La situation rencontrée en matière d’électricité est identique pour les autres énergies.

 

Un consommateur de gaz naturel supportera la Taxe intérieure de consommation sur le gaz naturel (TICGN) dont le montant a très largement augmenté depuis l’instauration de la contribution climat énergie (CCE). La CCE est venue introduire une composante carbone dans la fiscalité énergétique des énergies d’origine fossile.
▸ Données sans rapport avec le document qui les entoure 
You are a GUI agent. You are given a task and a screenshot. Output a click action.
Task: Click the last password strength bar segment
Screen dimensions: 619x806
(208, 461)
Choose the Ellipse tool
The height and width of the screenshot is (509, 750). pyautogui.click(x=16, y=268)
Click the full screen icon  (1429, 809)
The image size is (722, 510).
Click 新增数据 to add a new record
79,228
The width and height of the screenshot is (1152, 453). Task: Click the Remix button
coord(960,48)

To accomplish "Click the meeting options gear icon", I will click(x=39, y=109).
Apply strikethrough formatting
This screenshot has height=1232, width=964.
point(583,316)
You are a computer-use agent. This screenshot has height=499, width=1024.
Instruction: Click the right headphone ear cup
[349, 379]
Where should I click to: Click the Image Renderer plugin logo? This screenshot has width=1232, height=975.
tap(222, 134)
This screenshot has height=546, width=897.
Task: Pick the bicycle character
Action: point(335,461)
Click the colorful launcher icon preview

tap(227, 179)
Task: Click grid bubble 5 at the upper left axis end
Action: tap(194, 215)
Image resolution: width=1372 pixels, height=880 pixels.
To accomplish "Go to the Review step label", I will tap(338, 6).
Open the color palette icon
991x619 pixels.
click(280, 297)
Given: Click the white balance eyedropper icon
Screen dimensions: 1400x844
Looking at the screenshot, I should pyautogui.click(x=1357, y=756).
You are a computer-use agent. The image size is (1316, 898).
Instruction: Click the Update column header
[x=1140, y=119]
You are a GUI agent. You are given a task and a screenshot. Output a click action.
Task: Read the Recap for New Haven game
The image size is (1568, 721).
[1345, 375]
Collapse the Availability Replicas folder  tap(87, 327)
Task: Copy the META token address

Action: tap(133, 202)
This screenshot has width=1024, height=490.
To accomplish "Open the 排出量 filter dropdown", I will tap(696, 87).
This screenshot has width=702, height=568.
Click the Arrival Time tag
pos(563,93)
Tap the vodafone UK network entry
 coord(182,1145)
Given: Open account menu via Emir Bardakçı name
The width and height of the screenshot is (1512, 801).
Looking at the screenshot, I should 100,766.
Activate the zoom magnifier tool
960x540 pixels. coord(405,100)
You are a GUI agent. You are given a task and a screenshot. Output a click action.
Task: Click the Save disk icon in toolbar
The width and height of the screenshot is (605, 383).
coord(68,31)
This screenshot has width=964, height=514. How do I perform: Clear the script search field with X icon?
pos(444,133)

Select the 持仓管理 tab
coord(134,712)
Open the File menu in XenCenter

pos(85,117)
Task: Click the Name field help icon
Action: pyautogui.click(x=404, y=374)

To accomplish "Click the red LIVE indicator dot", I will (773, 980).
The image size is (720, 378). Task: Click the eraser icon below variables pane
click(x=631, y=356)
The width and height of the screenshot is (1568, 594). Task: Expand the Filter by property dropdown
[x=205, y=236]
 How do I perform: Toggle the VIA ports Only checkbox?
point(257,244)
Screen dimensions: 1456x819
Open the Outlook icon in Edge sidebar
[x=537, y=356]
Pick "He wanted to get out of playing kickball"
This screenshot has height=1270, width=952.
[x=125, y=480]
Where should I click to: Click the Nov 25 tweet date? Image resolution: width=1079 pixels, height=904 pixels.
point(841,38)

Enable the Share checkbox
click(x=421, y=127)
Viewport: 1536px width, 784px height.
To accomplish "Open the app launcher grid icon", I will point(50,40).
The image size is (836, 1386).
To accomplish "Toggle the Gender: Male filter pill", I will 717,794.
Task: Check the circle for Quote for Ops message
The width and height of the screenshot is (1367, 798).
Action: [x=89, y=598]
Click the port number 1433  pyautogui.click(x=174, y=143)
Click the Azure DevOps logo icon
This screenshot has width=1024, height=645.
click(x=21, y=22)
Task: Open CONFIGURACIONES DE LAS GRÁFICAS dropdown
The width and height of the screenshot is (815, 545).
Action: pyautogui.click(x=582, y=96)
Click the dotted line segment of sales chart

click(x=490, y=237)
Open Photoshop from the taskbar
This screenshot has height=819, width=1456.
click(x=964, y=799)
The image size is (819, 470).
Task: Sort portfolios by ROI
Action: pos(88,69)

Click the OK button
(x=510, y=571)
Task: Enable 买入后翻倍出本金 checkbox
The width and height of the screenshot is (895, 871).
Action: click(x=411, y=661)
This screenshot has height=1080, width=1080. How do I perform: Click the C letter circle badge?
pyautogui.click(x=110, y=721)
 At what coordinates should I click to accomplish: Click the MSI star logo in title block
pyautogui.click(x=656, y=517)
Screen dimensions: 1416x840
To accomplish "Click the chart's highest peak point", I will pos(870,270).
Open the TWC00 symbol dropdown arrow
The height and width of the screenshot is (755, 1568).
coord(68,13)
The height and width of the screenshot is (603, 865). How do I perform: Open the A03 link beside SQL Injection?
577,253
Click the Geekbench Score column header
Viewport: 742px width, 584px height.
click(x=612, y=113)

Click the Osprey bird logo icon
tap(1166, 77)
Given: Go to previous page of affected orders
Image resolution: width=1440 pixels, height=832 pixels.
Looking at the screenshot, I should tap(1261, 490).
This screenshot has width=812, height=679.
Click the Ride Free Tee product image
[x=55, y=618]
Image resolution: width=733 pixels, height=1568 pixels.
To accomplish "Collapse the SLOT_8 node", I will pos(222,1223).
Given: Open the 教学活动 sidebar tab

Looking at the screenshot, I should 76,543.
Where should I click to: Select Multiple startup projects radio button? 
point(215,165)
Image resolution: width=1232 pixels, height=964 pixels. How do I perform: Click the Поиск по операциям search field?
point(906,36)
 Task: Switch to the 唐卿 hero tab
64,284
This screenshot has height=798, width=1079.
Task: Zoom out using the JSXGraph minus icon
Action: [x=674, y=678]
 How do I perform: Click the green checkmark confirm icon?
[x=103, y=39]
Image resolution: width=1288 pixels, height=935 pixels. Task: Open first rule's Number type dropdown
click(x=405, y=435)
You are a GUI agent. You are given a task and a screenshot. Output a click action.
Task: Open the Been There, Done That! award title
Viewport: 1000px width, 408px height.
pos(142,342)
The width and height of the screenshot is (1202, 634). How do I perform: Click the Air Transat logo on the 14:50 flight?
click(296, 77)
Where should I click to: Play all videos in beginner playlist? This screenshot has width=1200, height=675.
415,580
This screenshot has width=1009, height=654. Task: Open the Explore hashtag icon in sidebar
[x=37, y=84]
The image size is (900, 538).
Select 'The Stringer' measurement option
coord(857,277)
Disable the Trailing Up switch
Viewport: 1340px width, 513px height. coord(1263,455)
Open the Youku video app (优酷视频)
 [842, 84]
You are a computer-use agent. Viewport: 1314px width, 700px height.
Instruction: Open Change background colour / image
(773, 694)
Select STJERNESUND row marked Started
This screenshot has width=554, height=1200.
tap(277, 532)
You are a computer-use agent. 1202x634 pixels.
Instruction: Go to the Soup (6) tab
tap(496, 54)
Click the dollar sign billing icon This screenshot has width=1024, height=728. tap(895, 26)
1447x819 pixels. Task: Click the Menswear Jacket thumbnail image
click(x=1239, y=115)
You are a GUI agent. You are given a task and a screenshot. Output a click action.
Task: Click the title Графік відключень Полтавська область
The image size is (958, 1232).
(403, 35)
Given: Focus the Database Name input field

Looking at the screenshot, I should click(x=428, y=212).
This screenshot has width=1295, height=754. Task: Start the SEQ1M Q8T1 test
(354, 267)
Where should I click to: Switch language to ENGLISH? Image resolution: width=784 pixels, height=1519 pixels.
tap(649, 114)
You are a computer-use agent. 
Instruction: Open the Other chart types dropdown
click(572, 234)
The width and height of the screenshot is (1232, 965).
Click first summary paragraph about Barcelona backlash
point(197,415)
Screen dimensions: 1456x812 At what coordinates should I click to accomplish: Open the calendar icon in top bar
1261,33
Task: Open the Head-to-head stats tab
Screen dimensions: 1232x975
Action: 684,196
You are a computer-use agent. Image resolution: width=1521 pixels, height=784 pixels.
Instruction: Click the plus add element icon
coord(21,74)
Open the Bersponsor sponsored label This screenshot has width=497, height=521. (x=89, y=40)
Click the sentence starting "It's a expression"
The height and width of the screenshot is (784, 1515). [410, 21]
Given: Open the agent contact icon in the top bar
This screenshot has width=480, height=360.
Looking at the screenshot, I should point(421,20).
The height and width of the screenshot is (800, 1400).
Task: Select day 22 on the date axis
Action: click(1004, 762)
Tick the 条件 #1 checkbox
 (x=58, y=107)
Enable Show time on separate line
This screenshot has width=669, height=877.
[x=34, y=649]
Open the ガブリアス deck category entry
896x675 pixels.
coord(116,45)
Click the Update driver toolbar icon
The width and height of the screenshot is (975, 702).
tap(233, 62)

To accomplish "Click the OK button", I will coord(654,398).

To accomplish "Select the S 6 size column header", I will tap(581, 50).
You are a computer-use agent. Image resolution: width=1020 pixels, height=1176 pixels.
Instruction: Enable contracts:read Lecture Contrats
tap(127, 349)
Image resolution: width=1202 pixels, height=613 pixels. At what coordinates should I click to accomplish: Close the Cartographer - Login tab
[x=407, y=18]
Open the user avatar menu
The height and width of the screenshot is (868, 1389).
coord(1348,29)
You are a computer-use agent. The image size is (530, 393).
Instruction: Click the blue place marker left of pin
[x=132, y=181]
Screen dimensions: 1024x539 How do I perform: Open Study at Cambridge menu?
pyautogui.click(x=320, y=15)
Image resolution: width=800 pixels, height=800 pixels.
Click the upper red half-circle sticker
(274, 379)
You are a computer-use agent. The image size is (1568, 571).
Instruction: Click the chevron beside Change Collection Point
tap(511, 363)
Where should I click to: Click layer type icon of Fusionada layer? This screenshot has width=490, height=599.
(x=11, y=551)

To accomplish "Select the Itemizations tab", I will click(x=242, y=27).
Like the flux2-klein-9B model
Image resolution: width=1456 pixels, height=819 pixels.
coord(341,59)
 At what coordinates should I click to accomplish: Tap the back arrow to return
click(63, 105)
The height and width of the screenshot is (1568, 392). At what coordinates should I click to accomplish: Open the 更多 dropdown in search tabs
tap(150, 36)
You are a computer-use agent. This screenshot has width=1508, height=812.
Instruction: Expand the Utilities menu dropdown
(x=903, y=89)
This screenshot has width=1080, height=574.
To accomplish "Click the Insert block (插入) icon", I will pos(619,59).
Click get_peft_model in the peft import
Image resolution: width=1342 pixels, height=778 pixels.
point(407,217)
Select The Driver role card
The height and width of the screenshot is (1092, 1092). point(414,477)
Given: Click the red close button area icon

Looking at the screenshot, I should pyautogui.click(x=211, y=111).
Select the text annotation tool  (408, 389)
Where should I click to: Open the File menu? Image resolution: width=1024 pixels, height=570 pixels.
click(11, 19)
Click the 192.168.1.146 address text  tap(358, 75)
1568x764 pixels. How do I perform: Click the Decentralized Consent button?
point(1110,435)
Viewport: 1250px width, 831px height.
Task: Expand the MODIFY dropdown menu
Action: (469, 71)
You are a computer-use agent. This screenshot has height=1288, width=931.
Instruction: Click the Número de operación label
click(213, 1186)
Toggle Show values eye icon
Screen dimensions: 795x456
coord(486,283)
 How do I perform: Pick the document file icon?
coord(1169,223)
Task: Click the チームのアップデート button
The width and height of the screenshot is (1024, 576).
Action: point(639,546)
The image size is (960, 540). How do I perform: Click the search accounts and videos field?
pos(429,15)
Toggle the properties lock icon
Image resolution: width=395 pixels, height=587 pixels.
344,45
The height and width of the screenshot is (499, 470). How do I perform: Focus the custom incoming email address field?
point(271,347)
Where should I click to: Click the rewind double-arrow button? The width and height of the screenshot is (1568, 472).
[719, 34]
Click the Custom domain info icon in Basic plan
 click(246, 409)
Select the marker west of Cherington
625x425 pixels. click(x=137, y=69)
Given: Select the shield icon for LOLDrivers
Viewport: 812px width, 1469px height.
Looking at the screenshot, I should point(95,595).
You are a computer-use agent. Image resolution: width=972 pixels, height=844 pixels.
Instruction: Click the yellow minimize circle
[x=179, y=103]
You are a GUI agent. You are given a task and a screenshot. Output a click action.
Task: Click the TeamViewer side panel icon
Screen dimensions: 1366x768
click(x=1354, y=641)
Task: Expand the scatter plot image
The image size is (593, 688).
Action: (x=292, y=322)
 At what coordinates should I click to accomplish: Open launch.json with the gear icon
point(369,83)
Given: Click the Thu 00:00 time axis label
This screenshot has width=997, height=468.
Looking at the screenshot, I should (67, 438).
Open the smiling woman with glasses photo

La TICGN, dont le montant était de 1,19 €/MWh en 2013, est depuis le 1er janvier 2017 fixée à 5,88 €/MWh  reflétant ainsi une part carbone de 30,5 €/tonne de CO2. Cette part carbone continuera à augmenter dans les prochaines années puisqu’un objectif a été fixé à 56 €/t de CO2 en 2020 et 100 €/t de CO2 à l’horizon 2030. Certaines entreprises, exposées à un important risque de fuite carbone ou bien encore soumises aux quotas d’émission de gaz à effet de serre peuvent cependant bénéficier d’une réfaction de cette accise douanière. Comme pour la TICFE, seules les entreprises ayant identifié ces mesures et fait des démarches, notamment auprès des autorités douanières, pourront bénéficier de ces dispositifs. Les consommateurs de gaz naturel peuvent par ailleurs bénéficier de réduction du tarif d’utilisation du gaz naturel, notamment lorsque leur activité est exposée à la concurrence internationale.

 

Au final, on ne peut que regretter cette situation qui amène fréquemment les industriels à subir un enchevêtrement de textes difficiles à appréhender et à supporter des charges pécuniaires qu’ils pourraient finalement éviter. Cette situation apparaît d’autant plus dommageable que les dispositifs mis en place pour atténuer les coûts liés à l’utilisation des énergies répondent souvent à l’objectif de favoriser les entreprises industrielles qui interviennent dans des secteurs à forte intensité d’énergie et qui pourraient par ailleurs décider de délocaliser leurs productions vers des régions du monde plus accueillantes.